[PAGE EXTRACT — start]

George Edward Greer (born October 18, 1946) is an American baseball coach. He has served as the hitting coach for the St. Louis Cardinals of Major League Baseball (MLB) and was a head coach in college baseball for the Davidson Wildcats and Wake Forest Demon Deacons.

Playing career
Greer was raised in Westerly, Rhode Island, and graduated from Westerly High School, where he was named an All-State baseball player. He attended the University of Connecticut, where he played college baseball for the Connecticut Huskies. While at Connecticut, Greer played collegiate summer baseball for three seasons (1965–1967) with the Chatham Anglers of the Cape Cod Baseball League (CCBL) and was named a league all-star in 1965 and 1966.

Greer played as a right fielder for the United States national baseball team at the 1967 Pan American Games, hosted by Winnipeg. In the deciding game for the gold medal, Greer drove in the winning run as the U.S. defeated Cuba, 2–1.

Greer was selected by the Cardinals in the 1968 Major League Baseball draft, and played in the Cardinals system for four years, reaching Triple-A with the Tulsa Oilers in 1971.

[PAGE EXTRACT — finish]
[DATA EXTRACT — start]

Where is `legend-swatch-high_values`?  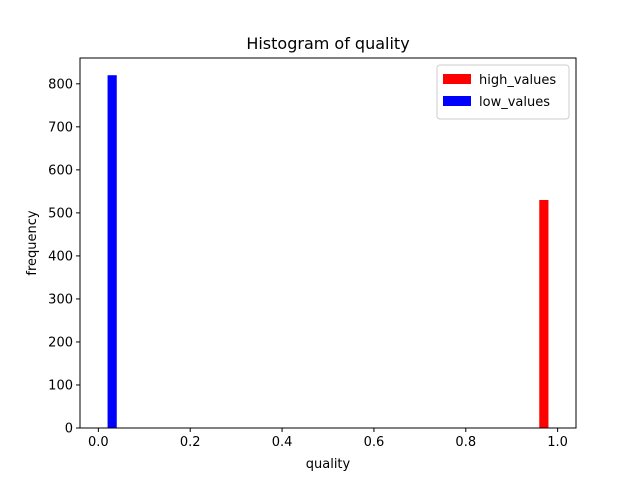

[DATA EXTRACT — finish]

PARTS OF THE EXERCISE:
1) In the baseball coach biography, why was Greer's hit in the deciding game of the 1967 Pan American Games significant?
2) In the baseball coach biography, switch "right fielder" to "left fielder" and write out the text from "Greer played as" to "defeated Cuba, 2–1.".
The lines above can be left aside.

OUTPUTS BY TASK:
1) In the game that decided the gold medal, Greer drove in the winning run. The U.S. beat Cuba 2–1 and took the gold.

2)
Greer played as a left fielder for the United States national baseball team at the 1967 Pan American Games, hosted by Winnipeg. In the deciding game for the gold medal, Greer drove in the winning run as the U.S. defeated Cuba, 2–1.